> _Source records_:

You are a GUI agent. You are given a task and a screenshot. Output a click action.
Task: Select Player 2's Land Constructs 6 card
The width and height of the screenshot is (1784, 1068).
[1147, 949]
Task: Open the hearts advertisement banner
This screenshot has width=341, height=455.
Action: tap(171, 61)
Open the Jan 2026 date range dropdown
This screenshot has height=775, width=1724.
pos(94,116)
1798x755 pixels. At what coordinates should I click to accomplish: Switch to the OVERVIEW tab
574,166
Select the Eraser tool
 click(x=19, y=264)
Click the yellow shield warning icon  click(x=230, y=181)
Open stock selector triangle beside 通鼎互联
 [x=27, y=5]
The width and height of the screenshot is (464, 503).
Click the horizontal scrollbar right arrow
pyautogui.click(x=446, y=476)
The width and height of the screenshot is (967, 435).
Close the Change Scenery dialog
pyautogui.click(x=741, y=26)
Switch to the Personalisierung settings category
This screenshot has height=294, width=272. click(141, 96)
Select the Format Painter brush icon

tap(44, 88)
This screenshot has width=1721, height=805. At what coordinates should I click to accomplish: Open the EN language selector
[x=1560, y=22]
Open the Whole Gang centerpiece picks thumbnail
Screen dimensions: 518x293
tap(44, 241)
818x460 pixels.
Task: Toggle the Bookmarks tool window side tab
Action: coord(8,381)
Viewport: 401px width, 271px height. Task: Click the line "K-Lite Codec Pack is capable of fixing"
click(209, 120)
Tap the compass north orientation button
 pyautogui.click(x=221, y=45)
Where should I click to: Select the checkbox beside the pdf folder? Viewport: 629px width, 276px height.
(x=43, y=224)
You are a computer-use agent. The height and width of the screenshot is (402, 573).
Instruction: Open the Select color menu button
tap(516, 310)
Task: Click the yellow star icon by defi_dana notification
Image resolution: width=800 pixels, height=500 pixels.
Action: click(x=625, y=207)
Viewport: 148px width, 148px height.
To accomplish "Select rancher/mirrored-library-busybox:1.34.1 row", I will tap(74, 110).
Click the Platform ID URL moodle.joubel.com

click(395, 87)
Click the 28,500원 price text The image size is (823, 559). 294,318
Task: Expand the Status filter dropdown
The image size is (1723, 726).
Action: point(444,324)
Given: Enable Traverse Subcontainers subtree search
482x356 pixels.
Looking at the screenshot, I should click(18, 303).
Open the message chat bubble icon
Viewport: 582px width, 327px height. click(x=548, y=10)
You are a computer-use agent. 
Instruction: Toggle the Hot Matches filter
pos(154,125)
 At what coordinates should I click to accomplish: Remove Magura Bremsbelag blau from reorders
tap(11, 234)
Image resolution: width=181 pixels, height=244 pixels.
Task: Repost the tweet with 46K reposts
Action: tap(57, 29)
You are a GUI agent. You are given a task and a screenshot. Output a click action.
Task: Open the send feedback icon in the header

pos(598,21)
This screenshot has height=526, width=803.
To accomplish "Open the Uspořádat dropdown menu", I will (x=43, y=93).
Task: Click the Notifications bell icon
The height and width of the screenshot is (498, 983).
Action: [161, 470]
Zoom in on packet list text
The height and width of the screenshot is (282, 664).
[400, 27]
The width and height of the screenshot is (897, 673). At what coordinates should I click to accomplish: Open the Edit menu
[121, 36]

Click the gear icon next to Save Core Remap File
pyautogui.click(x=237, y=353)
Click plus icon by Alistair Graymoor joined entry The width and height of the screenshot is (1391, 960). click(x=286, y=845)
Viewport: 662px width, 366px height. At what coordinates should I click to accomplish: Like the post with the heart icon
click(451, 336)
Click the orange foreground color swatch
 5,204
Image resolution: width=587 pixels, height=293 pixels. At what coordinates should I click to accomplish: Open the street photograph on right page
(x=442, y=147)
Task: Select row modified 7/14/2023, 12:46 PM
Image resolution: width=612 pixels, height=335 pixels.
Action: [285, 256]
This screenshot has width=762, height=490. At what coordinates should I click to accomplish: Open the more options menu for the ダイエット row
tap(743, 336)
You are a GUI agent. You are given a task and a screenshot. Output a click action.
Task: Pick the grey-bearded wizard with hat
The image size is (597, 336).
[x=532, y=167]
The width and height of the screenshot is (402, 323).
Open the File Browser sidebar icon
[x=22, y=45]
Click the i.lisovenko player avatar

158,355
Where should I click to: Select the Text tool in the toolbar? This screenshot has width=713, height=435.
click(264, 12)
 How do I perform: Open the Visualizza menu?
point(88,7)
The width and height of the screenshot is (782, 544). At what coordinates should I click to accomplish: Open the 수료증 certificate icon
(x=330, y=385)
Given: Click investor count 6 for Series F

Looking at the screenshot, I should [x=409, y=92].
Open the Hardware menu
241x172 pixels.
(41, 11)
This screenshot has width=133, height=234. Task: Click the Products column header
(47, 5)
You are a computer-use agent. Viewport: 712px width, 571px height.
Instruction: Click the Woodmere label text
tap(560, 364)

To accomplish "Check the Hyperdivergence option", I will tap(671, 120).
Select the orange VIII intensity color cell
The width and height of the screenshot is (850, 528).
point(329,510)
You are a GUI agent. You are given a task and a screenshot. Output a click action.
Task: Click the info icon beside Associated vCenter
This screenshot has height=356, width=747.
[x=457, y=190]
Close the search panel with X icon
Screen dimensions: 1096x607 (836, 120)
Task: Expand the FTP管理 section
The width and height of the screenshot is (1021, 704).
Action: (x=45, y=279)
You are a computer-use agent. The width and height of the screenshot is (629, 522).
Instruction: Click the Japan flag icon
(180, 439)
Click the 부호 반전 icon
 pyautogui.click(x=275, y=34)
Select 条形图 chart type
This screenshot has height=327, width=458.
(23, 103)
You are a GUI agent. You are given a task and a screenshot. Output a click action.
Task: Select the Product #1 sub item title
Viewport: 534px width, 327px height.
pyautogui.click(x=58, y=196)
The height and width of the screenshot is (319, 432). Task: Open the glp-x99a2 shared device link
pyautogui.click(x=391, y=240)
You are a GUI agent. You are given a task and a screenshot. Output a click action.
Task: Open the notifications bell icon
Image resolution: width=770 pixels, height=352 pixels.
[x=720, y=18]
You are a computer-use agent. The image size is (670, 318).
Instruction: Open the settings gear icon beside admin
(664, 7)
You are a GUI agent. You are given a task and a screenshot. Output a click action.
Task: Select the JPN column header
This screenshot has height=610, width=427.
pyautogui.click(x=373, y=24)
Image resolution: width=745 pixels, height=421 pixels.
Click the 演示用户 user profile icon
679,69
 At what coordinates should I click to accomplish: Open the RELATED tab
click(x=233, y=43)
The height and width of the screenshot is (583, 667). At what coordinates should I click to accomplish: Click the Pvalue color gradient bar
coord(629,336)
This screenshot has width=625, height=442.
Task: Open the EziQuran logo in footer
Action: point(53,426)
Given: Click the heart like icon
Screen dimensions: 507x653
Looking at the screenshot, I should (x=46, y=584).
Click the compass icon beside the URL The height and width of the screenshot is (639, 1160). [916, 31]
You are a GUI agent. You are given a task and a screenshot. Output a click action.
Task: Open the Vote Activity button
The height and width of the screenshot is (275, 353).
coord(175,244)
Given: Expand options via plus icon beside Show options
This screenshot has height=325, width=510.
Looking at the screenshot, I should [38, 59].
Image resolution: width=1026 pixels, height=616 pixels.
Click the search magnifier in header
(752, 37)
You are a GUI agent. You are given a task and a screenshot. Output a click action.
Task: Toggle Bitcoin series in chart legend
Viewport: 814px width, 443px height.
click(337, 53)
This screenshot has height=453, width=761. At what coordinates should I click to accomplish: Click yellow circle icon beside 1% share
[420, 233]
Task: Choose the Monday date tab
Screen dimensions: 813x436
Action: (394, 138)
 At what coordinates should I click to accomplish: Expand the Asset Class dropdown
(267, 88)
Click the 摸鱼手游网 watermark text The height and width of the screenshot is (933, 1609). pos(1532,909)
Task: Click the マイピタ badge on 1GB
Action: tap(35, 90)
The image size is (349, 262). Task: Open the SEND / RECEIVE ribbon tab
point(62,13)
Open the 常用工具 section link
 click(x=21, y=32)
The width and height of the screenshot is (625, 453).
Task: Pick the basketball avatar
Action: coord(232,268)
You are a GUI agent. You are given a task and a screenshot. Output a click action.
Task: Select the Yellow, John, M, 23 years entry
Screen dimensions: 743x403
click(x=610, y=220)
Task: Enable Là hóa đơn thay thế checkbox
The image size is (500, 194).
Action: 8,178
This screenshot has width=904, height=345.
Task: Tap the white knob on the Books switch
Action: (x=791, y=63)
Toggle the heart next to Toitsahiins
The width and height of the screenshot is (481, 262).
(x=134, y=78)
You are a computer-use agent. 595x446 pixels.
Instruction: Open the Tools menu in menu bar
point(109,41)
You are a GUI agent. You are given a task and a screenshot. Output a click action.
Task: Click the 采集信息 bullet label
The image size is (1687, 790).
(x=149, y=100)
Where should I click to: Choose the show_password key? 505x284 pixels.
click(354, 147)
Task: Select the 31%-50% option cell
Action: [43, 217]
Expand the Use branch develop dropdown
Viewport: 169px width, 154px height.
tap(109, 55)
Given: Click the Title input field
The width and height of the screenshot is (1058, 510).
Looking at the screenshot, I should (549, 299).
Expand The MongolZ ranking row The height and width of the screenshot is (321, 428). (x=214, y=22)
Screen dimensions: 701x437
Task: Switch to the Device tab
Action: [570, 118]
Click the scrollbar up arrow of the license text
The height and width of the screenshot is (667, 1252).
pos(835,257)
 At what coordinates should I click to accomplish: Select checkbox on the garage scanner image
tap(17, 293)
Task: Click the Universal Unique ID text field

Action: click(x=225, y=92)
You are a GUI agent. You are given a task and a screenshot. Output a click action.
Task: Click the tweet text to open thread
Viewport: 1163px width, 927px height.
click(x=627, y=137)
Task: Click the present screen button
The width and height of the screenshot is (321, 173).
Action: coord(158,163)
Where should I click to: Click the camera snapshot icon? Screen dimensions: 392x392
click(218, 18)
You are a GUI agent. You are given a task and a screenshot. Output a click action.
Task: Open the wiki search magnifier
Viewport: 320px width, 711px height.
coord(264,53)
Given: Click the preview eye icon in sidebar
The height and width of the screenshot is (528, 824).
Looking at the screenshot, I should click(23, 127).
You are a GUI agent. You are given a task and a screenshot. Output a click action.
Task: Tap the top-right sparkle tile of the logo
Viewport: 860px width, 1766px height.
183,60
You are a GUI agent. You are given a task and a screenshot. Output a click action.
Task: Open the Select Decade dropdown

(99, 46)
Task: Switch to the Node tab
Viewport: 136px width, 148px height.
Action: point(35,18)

> _DESCRIPTION OF THE TASK_: Check each line of the records for the word "entry", then state how many lines have it, as a number only.

> _SOLUTION FOR THIS EXERCISE_: 2